ENGLISH PLAY, ITALIAN OPERA, SCOTS-AMERICAN PRODUCTION
The first performance I reviewed of Giuseppe Verdi’s Macbeth was simply terrible, so it was a delight to hear this new production at Lyric. But almost any opera would have been delightful after a pandemic hiatus of eighteen months. Mandatory masking did not fail to dampen the opening night audience’s enthusiasm and exhilaration. Yet, despite the reduction in seating due to the replacement of the older, cramped seats with newer, larger, more comfortable ones, empty seats remained.
Conductor Enrique Mazzola was finally able to stand behind the podium as Lyric’s new music director, succeeding Sir Andrew Davies. His conducting of the opera’s 1865 Paris version was spirited and sensitive.
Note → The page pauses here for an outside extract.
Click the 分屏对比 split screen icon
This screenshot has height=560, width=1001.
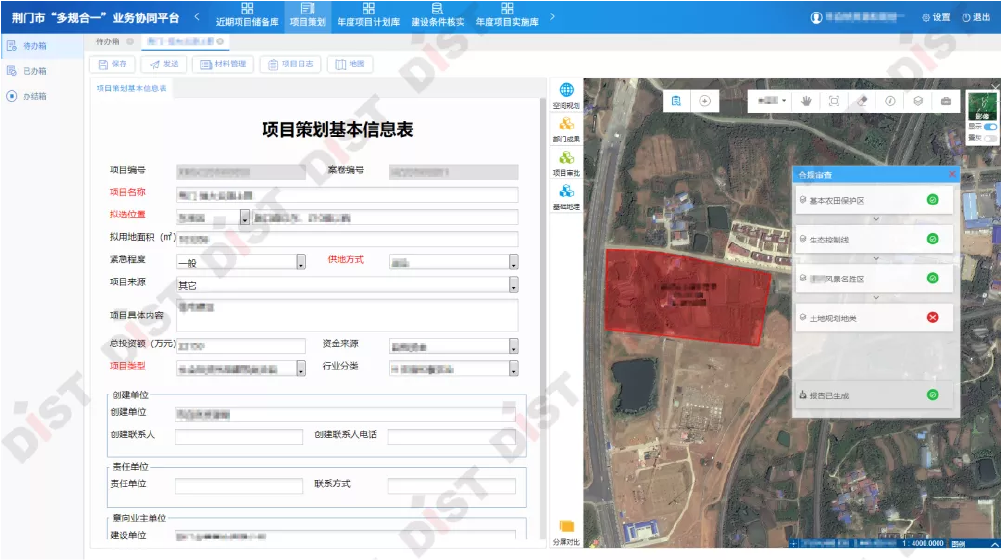567,530
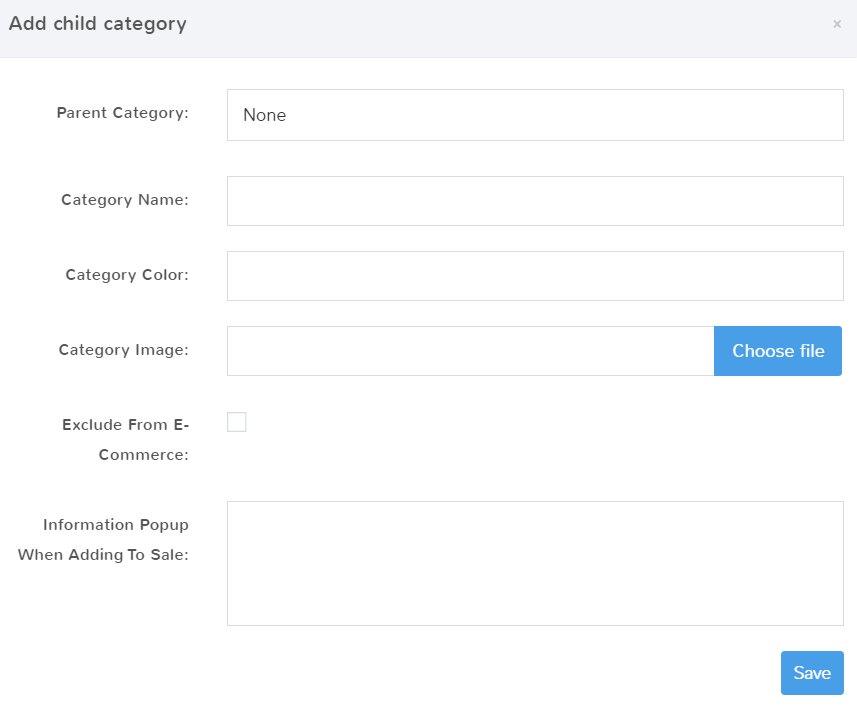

Although Verdi’s revised version of his own 1847 original is less commonly performed, it is baffling to this reviewer why the ballet segments weren’t performed, since that was kind of the whole point of the Paris version.
Since it can be jarring to hear Shakespeare’s Macbeth — frequently referred to as “the Scottish play” — adapted, composed and conducted by Italians, Lyric’s production team includes two Scots: director Sir David McVicar and set designer John MacFarlane. Both are well-known to Lyric audiences, McVicar most recently directing Strauss’s Elektra (2018/19) and MacFarlane designing the set of Tchaikovsky’s The Queen of Spades (2019/20). Both tend to gravitate towards dark and dangerous material — and Macbeth is no exception. Replete with witches, murder, and madness, Macbeth offers plenty of fodder for the imaginative director. McVicar has no qualms, for example, about adding supernumerary roles, such as King Duncan and three demon-like children.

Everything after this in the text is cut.